▶ **RECORDS FOR THIS EXERCISE**
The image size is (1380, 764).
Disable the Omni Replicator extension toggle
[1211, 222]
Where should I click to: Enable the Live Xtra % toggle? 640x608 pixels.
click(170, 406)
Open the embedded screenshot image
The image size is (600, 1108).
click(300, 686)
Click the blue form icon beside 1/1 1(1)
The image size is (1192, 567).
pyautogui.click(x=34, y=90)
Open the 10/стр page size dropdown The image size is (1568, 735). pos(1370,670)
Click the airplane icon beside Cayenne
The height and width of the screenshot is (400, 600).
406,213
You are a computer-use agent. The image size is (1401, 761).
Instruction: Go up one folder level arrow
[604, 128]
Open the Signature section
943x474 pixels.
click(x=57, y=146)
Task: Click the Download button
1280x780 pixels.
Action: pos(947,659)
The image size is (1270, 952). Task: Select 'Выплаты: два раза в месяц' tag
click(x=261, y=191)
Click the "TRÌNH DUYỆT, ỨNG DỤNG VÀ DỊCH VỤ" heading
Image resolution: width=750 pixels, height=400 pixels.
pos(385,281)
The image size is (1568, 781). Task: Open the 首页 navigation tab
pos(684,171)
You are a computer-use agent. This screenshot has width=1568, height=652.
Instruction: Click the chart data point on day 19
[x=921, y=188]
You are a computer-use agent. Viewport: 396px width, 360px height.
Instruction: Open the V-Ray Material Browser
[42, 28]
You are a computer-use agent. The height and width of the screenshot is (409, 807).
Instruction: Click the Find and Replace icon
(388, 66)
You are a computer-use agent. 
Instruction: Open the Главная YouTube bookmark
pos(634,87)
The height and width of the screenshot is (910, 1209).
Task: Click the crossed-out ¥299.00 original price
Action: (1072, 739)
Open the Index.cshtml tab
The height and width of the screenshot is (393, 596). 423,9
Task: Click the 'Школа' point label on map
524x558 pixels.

▶ **WHAT YOU SHOULD DO**
Starting with the first line above and ending with the line that holds "Open the Signature section", restate each line word for word and add nothing else.

▶ **RESULT OF THIS EXERCISE**
The image size is (1380, 764).
Disable the Omni Replicator extension toggle
[1211, 222]
Where should I click to: Enable the Live Xtra % toggle? 640x608 pixels.
click(170, 406)
Open the embedded screenshot image
The image size is (600, 1108).
click(300, 686)
Click the blue form icon beside 1/1 1(1)
The image size is (1192, 567).
pyautogui.click(x=34, y=90)
Open the 10/стр page size dropdown The image size is (1568, 735). pos(1370,670)
Click the airplane icon beside Cayenne
The height and width of the screenshot is (400, 600).
406,213
You are a computer-use agent. The image size is (1401, 761).
Instruction: Go up one folder level arrow
[604, 128]
Open the Signature section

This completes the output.